(527a) Probing and Modeling Spatial Distributions of Particulate Vaccines at the Respiratory Tract

Mucosal surfaces are the portal for various pathogens. Vaccination of mucosal surfaces would greatly reduce the risk of a wide range of infections, such as influenza and sexually transmitted diseases. Among all the mucosal surfaces, the respiratory tract is an effective and easy-to-access site for immunization. Dendritic cells (DCs) resident in the respiratory tract represent the most powerful antigen presenting cells, which would be an ideal target for efficient vaccination.

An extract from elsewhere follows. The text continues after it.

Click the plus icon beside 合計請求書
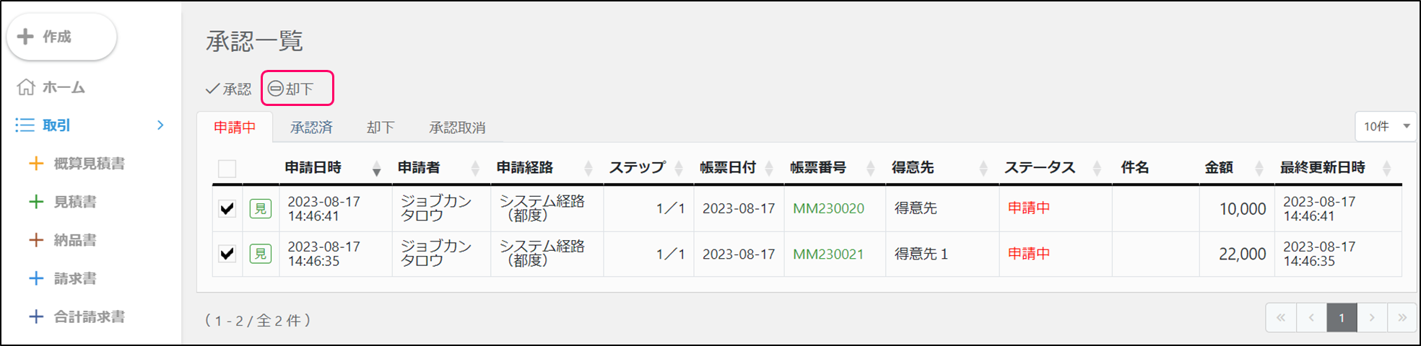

However, complicated spatial distribution of DCs and intricate airflow at the respiratory tract pose as difficulties for targeting antigens to DCs. A detailed understanding of the deposition of particulate vaccines would facilitate the design of vaccines to target DCs in a specific region of the respiratory tract. We are particularly interested in vaccines composed of biodegradable nano/microparticles. In this study, we developed a set of sensitive fluorescent nano/microbeads based on biodegradable polymers. By using confocal microscopy, we are able to image the deposition of nano/microbeads throughout the respiratory tract. In addition, a preliminary mathematical model is developed to predict the deposition of nano/microbeads. These results can give us insight into controlling physical properties of particulate vaccines to target DCs at the respiratory tract.